Con la denominación de ASOCIACIÓN EVANGÉLICA NUEVA VIDA esta organización social sin ánimo de lucro que data de 1998 con su alma mater al frente, Julio García Celorio, no parece dotar de libertad de culto a gran parte de las personas que forman un círculo cerrado entorno a la familia Celorio-Justamante.

Tal y como recogen sus estatutos “como fin prioritario de esta entidad, elaborar, gestionar, desarrollar y fomentar la cooperación al desarrollo internacional para programas creados o gestionados por organismos y entidades evangélicas protestantes”. De la misma forma se recoge en sus Estatutos que “la ayuda se prestará atendiendo de forma integral a la persona, supliendo no sólo las necesidades materiales, sino los de todo tipo: formativo, psicológico, espiritual, administrativo y ocupacional”.

Según distintas fuentes relacionadas con la Asociación Nueva Vida, la libertad de culto de gran parte de sus trabajadores es una quimera. El pastor de esa ONG sin ánimo de lucro, Julio García Celorio, nació en Cabezón de la Sal, ingresó en el seminario de Corbán donde asimiló los valores del cristianismo, pero pronto entró en las creencias evangelistas y en el apoyo a las personas en situación marginal, como la inserción de los presos en la sociedad y el apoyo a las mujeres en situación de marginalidad.

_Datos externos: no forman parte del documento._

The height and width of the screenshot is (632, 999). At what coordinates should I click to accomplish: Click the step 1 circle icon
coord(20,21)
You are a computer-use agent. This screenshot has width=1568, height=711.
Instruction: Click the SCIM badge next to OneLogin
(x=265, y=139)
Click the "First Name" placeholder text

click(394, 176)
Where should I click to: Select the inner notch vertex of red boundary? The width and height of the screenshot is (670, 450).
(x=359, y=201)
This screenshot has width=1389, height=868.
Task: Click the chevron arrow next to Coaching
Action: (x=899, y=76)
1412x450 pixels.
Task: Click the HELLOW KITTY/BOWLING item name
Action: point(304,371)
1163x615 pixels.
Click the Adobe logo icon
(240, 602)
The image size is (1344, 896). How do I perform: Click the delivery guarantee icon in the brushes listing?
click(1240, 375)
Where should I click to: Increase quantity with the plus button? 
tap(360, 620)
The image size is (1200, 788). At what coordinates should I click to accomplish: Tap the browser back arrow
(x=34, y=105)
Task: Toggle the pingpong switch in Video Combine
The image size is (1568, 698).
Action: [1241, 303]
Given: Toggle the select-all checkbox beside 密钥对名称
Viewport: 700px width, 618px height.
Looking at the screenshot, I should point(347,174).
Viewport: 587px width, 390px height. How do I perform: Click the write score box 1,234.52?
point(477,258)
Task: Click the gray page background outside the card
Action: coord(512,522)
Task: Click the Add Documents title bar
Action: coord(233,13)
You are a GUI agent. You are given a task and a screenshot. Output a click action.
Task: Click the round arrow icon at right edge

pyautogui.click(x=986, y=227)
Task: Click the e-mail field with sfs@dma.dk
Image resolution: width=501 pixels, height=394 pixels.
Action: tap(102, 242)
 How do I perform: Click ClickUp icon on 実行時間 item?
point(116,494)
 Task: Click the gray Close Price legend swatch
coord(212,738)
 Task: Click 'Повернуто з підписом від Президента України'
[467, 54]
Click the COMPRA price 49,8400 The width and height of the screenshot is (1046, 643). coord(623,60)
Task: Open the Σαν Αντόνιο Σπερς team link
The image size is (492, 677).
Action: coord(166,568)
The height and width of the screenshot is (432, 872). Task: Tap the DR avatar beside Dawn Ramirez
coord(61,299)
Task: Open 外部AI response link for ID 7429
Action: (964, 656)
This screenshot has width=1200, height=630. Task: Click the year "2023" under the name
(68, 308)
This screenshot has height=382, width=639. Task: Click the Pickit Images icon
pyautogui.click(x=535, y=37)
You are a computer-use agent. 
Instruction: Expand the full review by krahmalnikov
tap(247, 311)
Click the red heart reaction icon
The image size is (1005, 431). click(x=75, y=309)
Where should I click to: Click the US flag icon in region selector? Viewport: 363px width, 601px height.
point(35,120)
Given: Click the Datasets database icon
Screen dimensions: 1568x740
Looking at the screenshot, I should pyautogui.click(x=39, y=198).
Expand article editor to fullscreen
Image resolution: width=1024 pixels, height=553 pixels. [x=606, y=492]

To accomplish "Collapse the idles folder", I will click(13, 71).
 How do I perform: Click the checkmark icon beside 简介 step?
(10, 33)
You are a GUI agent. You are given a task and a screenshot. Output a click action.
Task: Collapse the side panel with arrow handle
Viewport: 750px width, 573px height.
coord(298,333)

La evolución económica y social de la Asociación Evangélica Nueva Vida en estos 25 años ha ido distorsionando parte de aquellos valores que hicieron de Julio García Celorio un hombre que desde la evangelización ayudaba a los más necesitados. Tal y como ha podido constatar Cantabria Directa con varios testimonios, no existe una libertad de culto, sino que gran parte de las personas que conforman esta ONG se ven obligados y obligadas a asistir, por ejemplo, al centro evangelizador de San Martín del Pino números 23 -24 en Santander.